_Available data_:
####################
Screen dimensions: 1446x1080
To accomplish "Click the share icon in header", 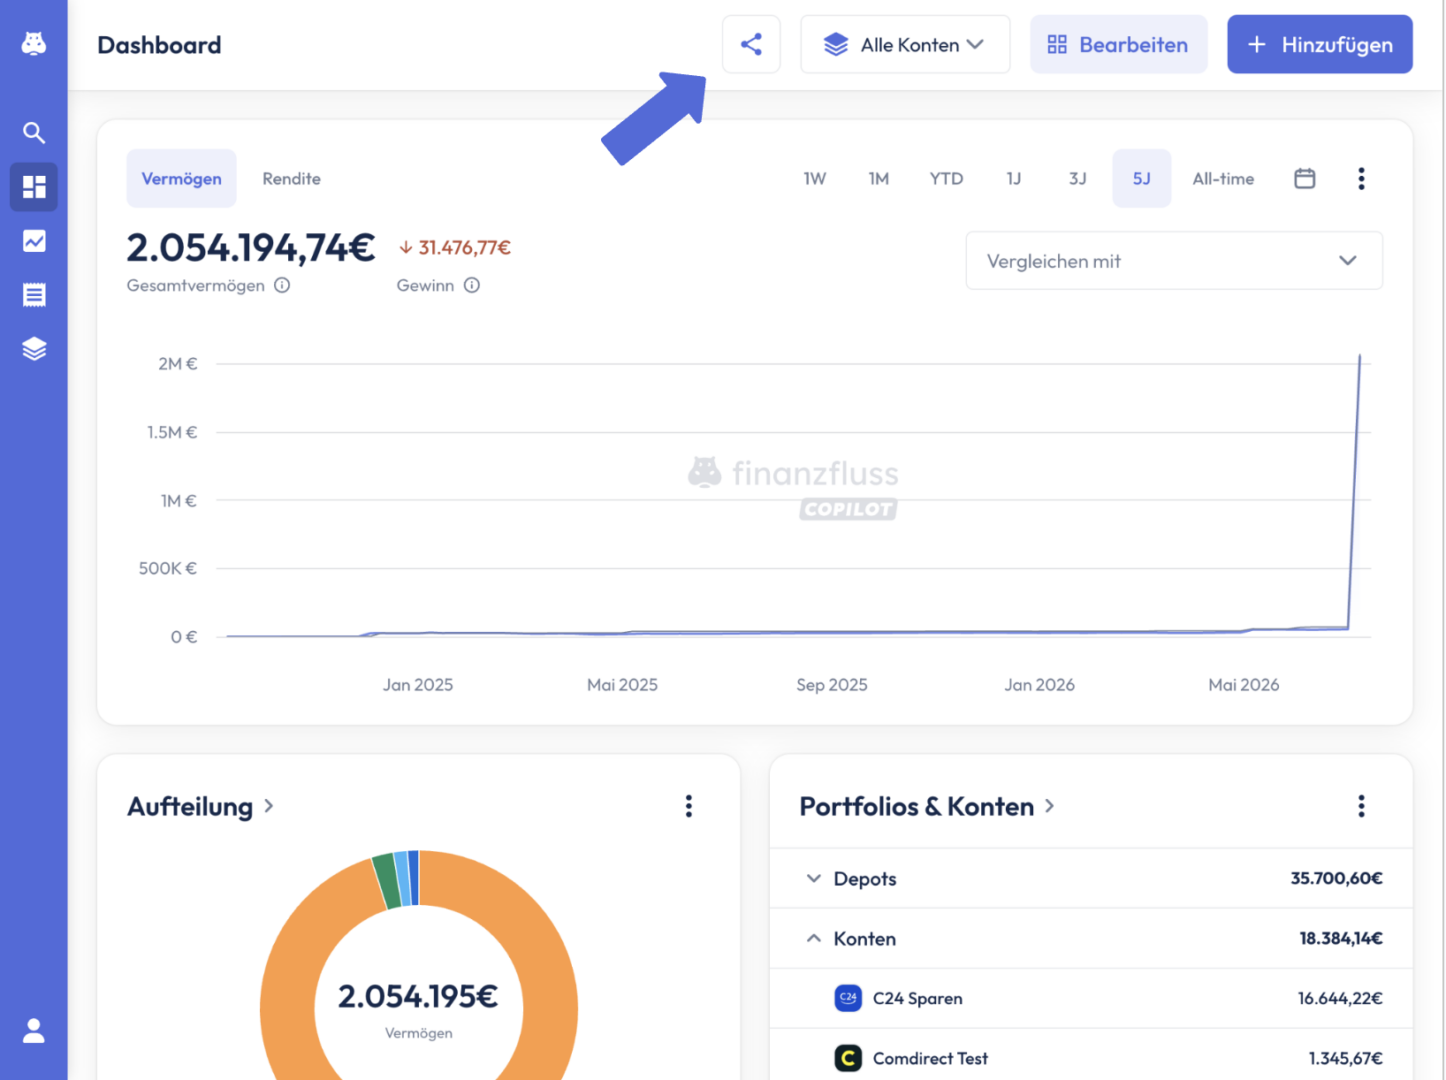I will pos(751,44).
####################
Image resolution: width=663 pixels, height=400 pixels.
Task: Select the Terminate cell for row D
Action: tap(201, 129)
####################
_The problem_:
Extract the lines of the records that start at the line containing "Image resolution: width=663" and end with the line containing "Action: tap(201, 129)", keeping both of those lines.

_Task solution_:
Image resolution: width=663 pixels, height=400 pixels.
Task: Select the Terminate cell for row D
Action: tap(201, 129)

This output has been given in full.